Today’s Guardian reports that there is increasing support for a salary cap in the Championship, with many chairman raising their heads above the parapet publicly. While the credit crunch is having some impact on Premier League clubs they are, for the time being, protected by their record-busting £2.7 billion TV deal that will run until May 2010.

However in the Championship, where clubs receive around £1 million each from TV, the current climate is having a far bigger impact as clubs take massive financial gambles in chasing promotion leaving them mired in debt. Southampton for example lost £5 million last season despite raking in a whopping £16 million in transfer fees.

Adam Pearson, chairman at Derby County, painted a frightening picture: “The game is close to meltdown at all levels,” said Pearson. “Boards are under pressure to gain success and that leads to them paying ridiculous wages. It cannot carry on or it will end in disaster. There is a growing feeling now that some sort of wage cap has to come in.”

Coventry City chairman Ray Ranson also acknowledged that restricting wages to a proportion of turnover would be a positive step.

Not all clubs will come out and back the policy, which the Football League’s chairman Lord Mawhinney has been campaigning on for some time. The system has been in place in League Two since 2003-04 when clubs agreed not to spend more than 60% of their turnover, although League One rejected the system in 2005 feeling it too restrivtive.

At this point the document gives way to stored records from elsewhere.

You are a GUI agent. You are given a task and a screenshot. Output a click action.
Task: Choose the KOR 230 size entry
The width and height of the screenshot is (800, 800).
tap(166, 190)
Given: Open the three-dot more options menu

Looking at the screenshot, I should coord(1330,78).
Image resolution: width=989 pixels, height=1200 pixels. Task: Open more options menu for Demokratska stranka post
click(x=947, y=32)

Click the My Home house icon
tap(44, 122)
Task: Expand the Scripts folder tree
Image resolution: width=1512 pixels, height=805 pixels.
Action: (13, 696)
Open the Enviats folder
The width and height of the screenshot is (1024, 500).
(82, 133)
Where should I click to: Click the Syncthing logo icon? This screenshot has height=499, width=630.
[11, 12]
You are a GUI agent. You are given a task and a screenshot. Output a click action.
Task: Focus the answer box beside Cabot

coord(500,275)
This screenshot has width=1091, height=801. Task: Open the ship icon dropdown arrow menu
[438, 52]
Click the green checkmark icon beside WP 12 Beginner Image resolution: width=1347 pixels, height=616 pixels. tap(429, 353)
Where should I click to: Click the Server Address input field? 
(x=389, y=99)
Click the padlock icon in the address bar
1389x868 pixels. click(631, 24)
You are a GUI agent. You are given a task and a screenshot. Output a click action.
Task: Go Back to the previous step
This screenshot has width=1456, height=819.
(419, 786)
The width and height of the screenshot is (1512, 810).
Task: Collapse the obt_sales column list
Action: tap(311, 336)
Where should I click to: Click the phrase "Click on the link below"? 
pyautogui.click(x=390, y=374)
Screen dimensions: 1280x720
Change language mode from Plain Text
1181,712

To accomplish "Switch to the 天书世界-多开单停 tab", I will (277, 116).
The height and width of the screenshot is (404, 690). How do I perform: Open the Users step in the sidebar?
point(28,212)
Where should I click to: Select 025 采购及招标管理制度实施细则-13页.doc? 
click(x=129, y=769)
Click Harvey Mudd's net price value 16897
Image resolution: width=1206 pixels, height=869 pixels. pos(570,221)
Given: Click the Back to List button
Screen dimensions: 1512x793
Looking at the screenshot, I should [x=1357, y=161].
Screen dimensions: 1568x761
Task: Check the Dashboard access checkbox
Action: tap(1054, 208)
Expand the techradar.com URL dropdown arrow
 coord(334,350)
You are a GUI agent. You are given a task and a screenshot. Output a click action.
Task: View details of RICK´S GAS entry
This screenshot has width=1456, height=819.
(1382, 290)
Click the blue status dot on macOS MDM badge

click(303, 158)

But it is now though that around 50% of clubs would back the move with David Conn quoting one anonymous chairman as saying: “The recession will see a hell of a lot of clubs go into administration unless football gets some common sense into its finances. We would certainly support a salary cap.”

Clubs relegated from the Premier League have huge wage bills and struggle to get players with damaged reputations off their books. Combine this with the desperation to get back into the top-flight and many clubs find themselves in dire straights.

Many chairman now seem to have decided that a wage cap, set in relation to a club’s turnover, is the only way to protect them from themselves – something the Football Supporters’ Federation has been arguing for years.